→ **EXERCISE BRIEF**: Give back the full listing exactly as written.

→ **DATASET ENTRIES**:
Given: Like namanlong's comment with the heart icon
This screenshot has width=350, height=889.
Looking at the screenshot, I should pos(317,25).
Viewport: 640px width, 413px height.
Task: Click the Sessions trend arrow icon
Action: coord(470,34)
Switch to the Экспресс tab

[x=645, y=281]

→ **YOUR SOLUTION**:
Given: Like namanlong's comment with the heart icon
This screenshot has width=350, height=889.
Looking at the screenshot, I should pos(317,25).
Viewport: 640px width, 413px height.
Task: Click the Sessions trend arrow icon
Action: coord(470,34)
Switch to the Экспресс tab

[x=645, y=281]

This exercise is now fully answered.